Zechariah 9:9 says, “Rejoice greatly, O daughter of Zion; shout, O daughter of Jerusalem: behold, thy King cometh unto thee: he is just, and having salvation; lowly, and riding upon an ass, and upon a colt the foal of an ass.” The Messiah would present himself by riding on an ass. Matthew 21:6-7, for one example, says the disciples did as Jesus commanded them, and “brought the ass, and the colt, and put on them their clothes, and they set him thereon,” as Jesus then entered Jerusalem.

Psalm 22 describes how the Messiah would be tortured. Numerous vivid passages are uncanny in their similarities to sufferings Christ endured. Among them, “they pierced my hands and my feet” (16b) and “they part my garments among them, and cast lots upon my vesture” (18).
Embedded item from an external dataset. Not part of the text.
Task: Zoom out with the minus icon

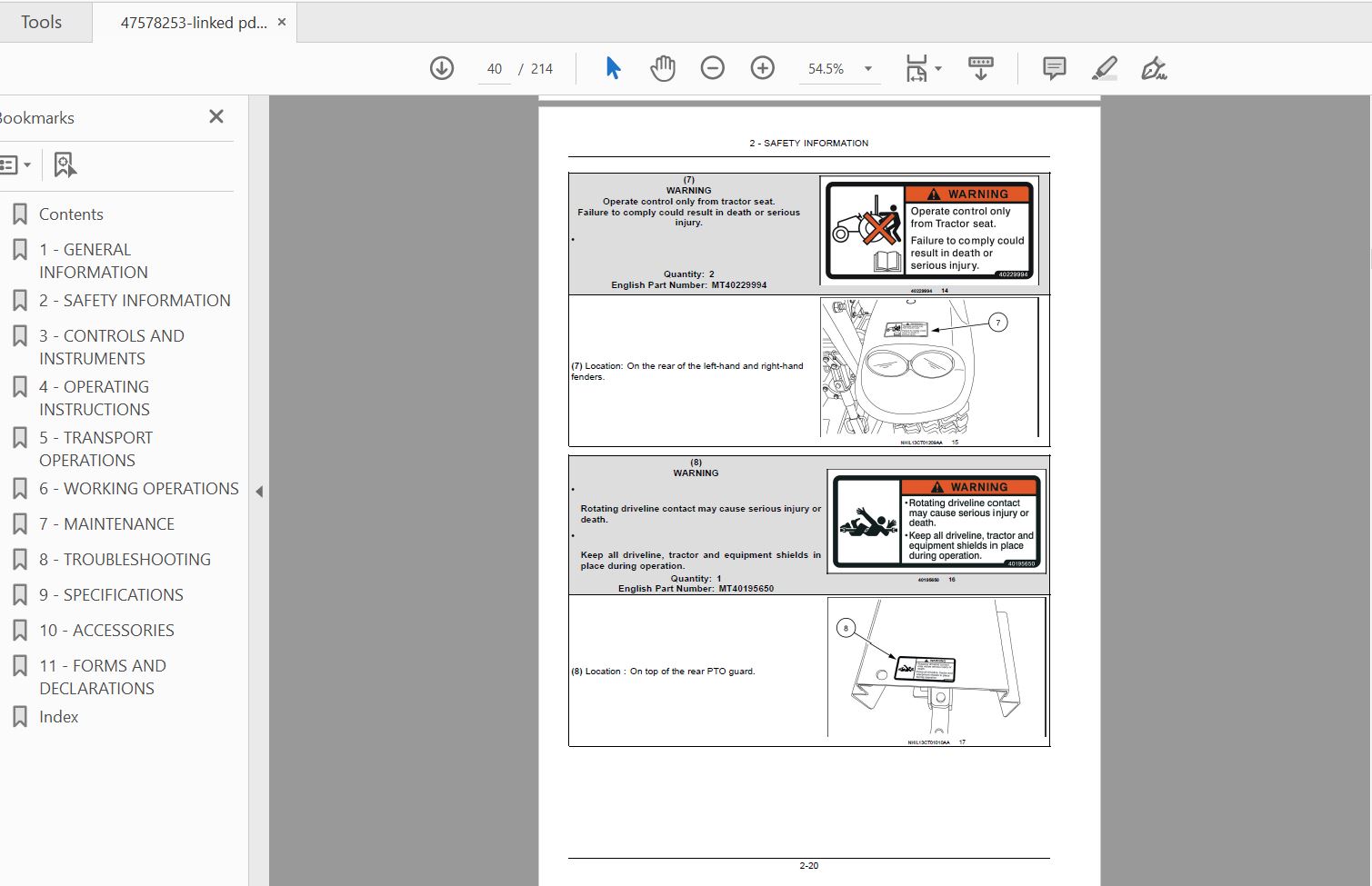Action: point(713,68)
John 19:23-24 relates what happened after the crucifixion of Christ: “Then the soldiers, when they had crucified Jesus, took his garments, and made four parts, to every soldier a part; and also his coat: now the coat was without seam, woven from the top throughout. They said therefore among themselves, Let us not rend it, but cast lots for it, whose it shall be: that the scripture might be fulfilled, which saith, They parted my raiment among them, and for my vesture they did cast lots. These things therefore the soldiers did.” Luke 24:39 features the resurrected Jesus saying, “Look at my hands and my feet. It is I myself. Touch me and see—for a spirit does not have flesh and bones, as you see I have."
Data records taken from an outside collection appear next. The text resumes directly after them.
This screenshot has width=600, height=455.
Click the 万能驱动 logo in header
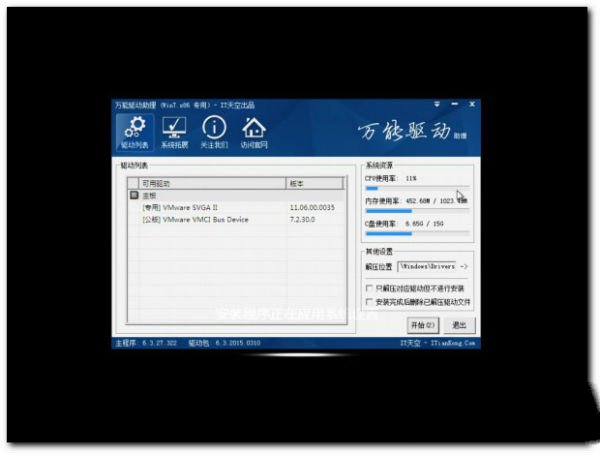click(405, 133)
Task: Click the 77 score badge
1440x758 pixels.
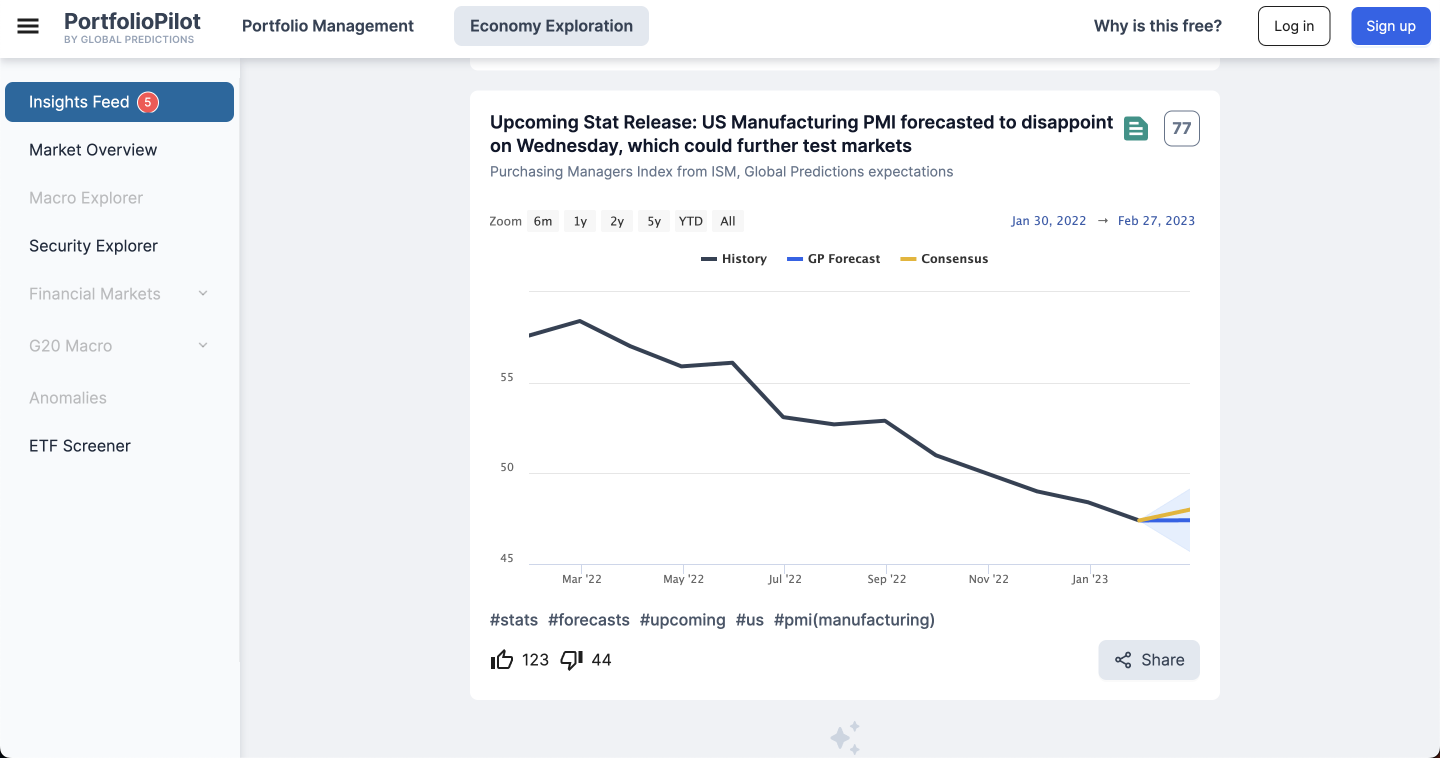Action: [1181, 128]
Daniel 9:24-27 says the Messiah would arrive before the destruction of the (Second) Temple. In 66 CE the Jewish population rebelled against the Roman Empire. Four years later, in 70 CE, Roman legions under Titus retook and destroyed much of Jerusalem and the Second Temple.
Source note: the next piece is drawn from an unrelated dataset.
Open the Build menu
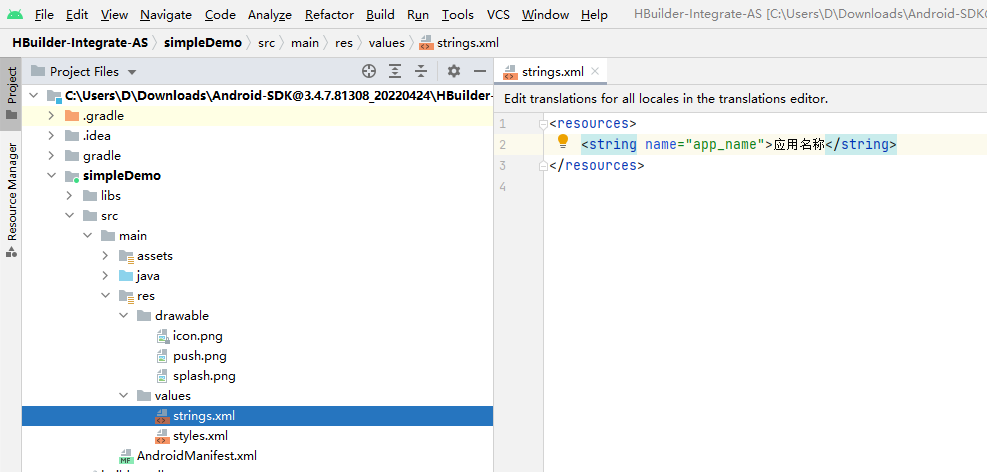 (x=380, y=15)
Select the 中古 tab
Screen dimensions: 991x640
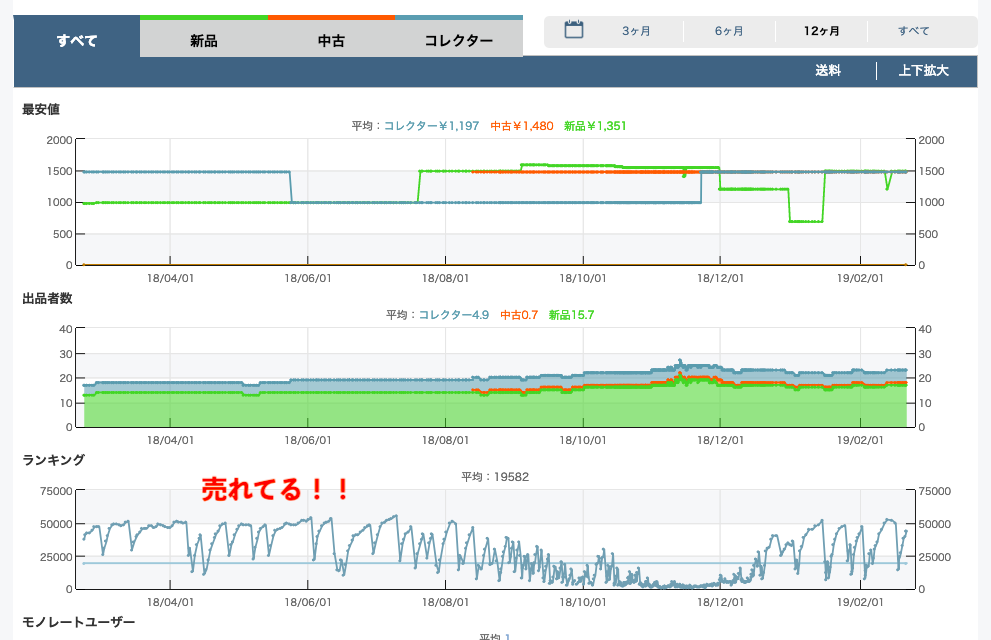tap(331, 41)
Isaiah 52:13-53:12 says the Messiah’s life would include suffering, silence at his arrest and trial, and death and burial in a rich man’s tomb. Origen recounted using Isaiah 53 in a discussion with some rabbis, who responded that the prophecies referred to the whole people as though of a single individual, since they were scattered in the dispersion and smitten. So Origen asked which person could be referred to in the texts: “This man bears our sins and suffers pain for us,” and “but he was wounded for our transgressions and he was made sick for our iniquities,” and “by his stripe we were healed.”

This is just a small sample. Passages from Ezekiel (37:26-27), Haggai (2:6-9), and Hosea (11:1) could be adduced, not to mention other passages from Isaiah (7:14; 8:23-9:2; 9:5-6; 11:12), Jeremiah (31:15), and the Psalms (2, 16, 34, 69, 110), and more besides. In his book Choosing Your Faith, Mark Mittelberg writes that there’s no less than something on the order of 48 messianic prophecies that were fulfilled in the person of Jesus, some with terrific specificity that defies naturalistic explanation.

Michael Green, Anglican theologian and priest, prolific author, and Senior Research Fellow and Head of Evangelism and Apologetics at Wycliffe Hall, Oxford, recalls talking to an intelligent Jewish woman interested in discussing Christianity. “I showed her from the Old Testament Scriptures how closely Jesus had fulfilled the varied hopes of the prophets. She believed, and was baptized. . . . the zeal of my friend to reach others with the good news she had come to recognize for herself was no less reminiscent of the Acts of the Apostles. She studied Greek and Hebrew, with the intention of working full time among Jews.”

Green quotes her as writing him, “You know, it is so blatantly clear that Jesus died for our sins on the cross and rose from the grave—I just long to get it across to others, especially to my own people. I am longing to work among them and show them their Messiah.” [Michael Green, Evangelism in the Early Church (Grand Rapids, MI: Eerdmans, 2003), p. 120.]